Los que nos llamamos cristianos no podemos continuar impasibles ante esta situación. Hay que poner manos a la obra, porque no podemos esperar que las soluciones lleguen desde arriba, desde la cúpula del sistema. Sólo desde la base se pueden cambiar las estructuras y lograr un mundo de iguales: si la base se mueve, se tambalea la estructura.
Será necesario, quizá, no perder de vista lo que Ellacuría llama “la civilización de la pobreza”. No se trata de hacer pobres, sino de hacer dignas a las personas, dentro de su pobreza. Se trata de una lucha por lograr que se garanticen las necesidades fundamentales.
Sólo el milagro de compartir hizo posible la multiplicación de los panes. No olvidemos que ésto, que ocurrió hace dos mil años, sigue teniendo vigencia hoy.
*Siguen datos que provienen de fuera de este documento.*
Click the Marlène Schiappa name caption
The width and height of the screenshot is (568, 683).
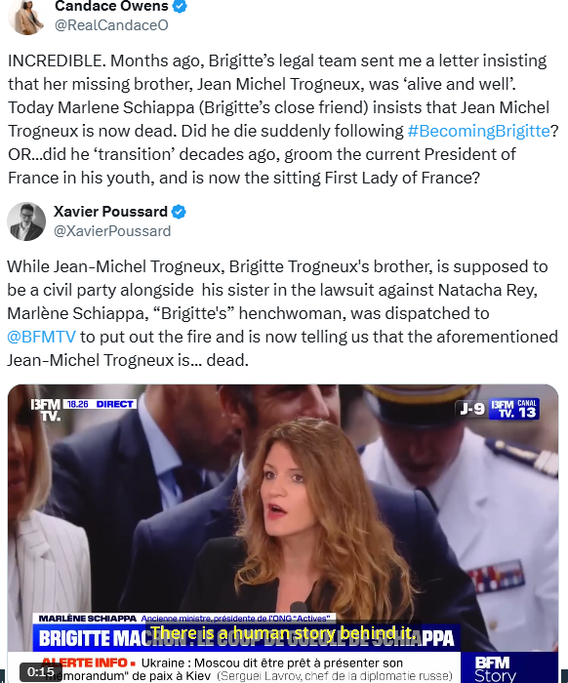coord(88,619)
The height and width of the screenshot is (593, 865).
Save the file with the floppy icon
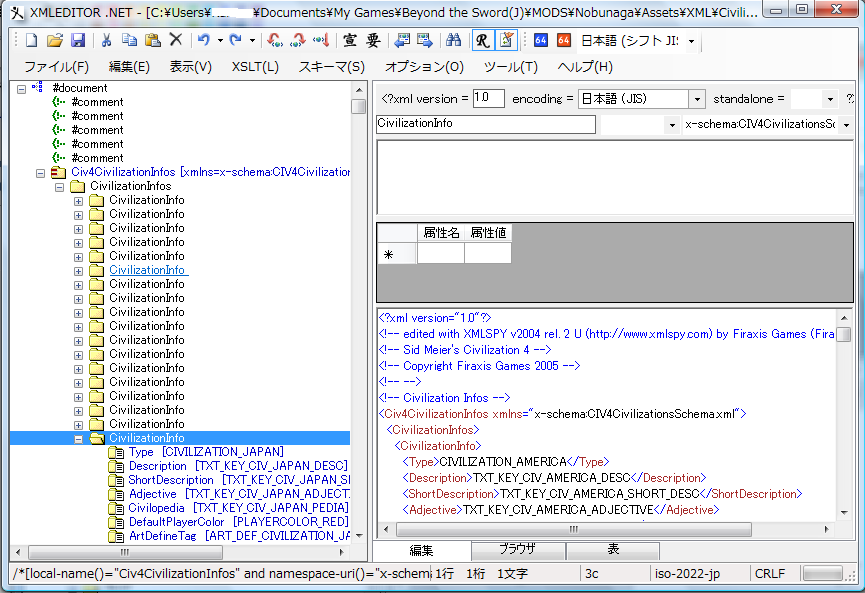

Hagámoslo y el milagro se volverá a repetir. Y no sólo en lo que al sustento se refiere, sino también a la promoción de las personas y a su integración en la sociedad.
Es una tarea ardua, en la cual Jesús nos pide entrega y constancia. No basta con dar de comer y luego olvidarse de esos hermanos nuestros, como si ya hubiéramos cumplido nuestra labor de buen samaritano: el buen samaritano no abandonó al necesitado hasta que lo dejó en condiciones de valerse por sí mismo. Hay que trabajar codo a codo con ellos, implicándonos en el medio en que ellos se encuentran, haciendo nuestros sus problemas, apoyándolos ante las injusticias, acompañándolos en sus reivindicaciones, enseñándoles sus derechos y, también, sus deberes. Y ésto sólo es posible si todos nos sentimos hijos de ese Dios Padre-Madre que hace salir el sol diariamente para todos, sin una sola excepción.
Nuestra utopía está en construir el Reino aquí y ahora, y esto sólo es posible hacerlo junto con estos hermanos nuestros. De esta forma podremos hacer que estos círculos de marginación se vayan rompiendo, porque es desde abajo desde donde sopla el Espíritu, para que hoy, veinte siglos después, se siga produciendo el milagro de la multiplicación de los panes.